Date Published: 23 June 2010

Cancer Research UK launches hi-tech research centre at Imperial College, London.

Cancer Research UK

A new cutting-edge cancer centre dedicated to robotic surgery, cancer imaging and drug discovery is launched today, putting London at the forefront of cancer research.

The Imperial Cancer Research UK Centre will see more than 200 clinicians and scientists from Imperial College Healthcare NHS Trust and Imperial College London working together to develop breakthrough treatments for the disease.

The Centre is the latest link in a unique chain of centres being launched around the country. Cancer Research UK already supports research at Imperial but is set to increase its contribution to £8 million a year to help develop the Centre.

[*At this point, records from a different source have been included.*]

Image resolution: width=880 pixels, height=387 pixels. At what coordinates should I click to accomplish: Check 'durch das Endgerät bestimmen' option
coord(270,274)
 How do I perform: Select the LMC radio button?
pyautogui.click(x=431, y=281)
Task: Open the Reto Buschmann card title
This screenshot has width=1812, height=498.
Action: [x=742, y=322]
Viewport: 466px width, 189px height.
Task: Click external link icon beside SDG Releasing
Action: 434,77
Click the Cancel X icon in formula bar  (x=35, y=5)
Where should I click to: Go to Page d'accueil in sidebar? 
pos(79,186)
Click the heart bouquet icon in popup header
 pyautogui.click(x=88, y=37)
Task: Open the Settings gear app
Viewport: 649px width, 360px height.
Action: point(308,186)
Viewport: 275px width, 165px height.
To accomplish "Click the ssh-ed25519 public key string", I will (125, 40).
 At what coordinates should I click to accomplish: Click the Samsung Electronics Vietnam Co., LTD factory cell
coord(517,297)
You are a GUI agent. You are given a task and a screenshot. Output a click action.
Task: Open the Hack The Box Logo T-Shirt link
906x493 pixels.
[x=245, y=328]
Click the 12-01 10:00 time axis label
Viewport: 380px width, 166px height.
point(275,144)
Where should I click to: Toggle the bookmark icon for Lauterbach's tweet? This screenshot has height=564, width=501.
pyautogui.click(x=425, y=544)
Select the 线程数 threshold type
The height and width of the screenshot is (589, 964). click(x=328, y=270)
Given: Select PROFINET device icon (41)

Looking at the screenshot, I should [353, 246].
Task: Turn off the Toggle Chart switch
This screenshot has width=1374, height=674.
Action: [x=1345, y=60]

Scientists at the centre will build on Imperial’s internationally renowned clinical and research strengths. They will develop robotic technology to bring the latest surgical techniques to cancer patients in London. They will also carry out research using the latest imaging techniques to watch cancer drugs at work inside the patient’s body, identifying which treatments work best at an earlier stage.

It will primarily focus on breast, ovarian and colorectal cancer research but being the hub of the West London Cancer Network, the Centre’s work will have a broad remit.

The Centre also aims to engage with the community, stakeholders and fundraisers to increase awareness and understanding of cancer in a bid to improve public health.

Collaboration will be the key to the Centre’s success, making it easier for researchers in the laboratory to work alongside doctors treating patients on the ward. This enables patients to benefit as soon as possible from advances in research.

Professor Charles Coombes, head of the Division of Cancer at the College and consultant oncologist at the Trust who will help lead the Centre, said:

We have ambitious plans to develop new cancer therapies and interventions which will save lives and improve the quality of care not just in our hospitals but for cancer patients everywhere.

We aim to improve all aspects of cancer care from prevention, detection and early diagnosis, to treatment and palliative care. We will also focus on personalised treatment, so patients receive the care that best suits their clinical and emotional needs.

Professor Ara Darzi, head of the Division of Surgery at the College and consultant surgeon at the Trust added:

The Centre’s research will be truly cutting edge and will set the pace for national and international progress in a number of cancers. I look forward to building on our pioneering work in robotic surgery, and minimally invasive and imaged guided surgery for the benefit of patients.

Philip O’Driscoll, 34, was treated using robotic surgery after he was diagnosed with kidney cancer in November 2009. He was treated at St Mary’s Hospital, part of Imperial College Healthcare.

Philip, a personal trainer, from Paddington, West London, said:

The tumour was only found by accident while I was being treated for an unrelated illness. I didn’t realise at the time that the robotic treatment I was having was so new.

It meant that my turnaround time from diagnosis to full recovery was much quicker than it would have been with conventional surgery. It was less intrusive and I only lost about a cupful of blood during the procedure and I have just three small scars.

I was only in hospital for four days, I could eat the day after the operation and I was back at work within two months.

Robotic treatment was definitely the preferred option for me and I would have no hesitation recommending it to anyone if they are suitable for it.

Harpal Kumar, chief executive of Cancer Research UK, said:

" Funding these centres of excellence is one of the charity's priorities and will enable us to work towards the goals we have set to improve the treatment and survival of cancer patients.

We’re able to launch this new centre thanks to the generous donations of our supporters but we need their continued support if we are to build on what we have started today.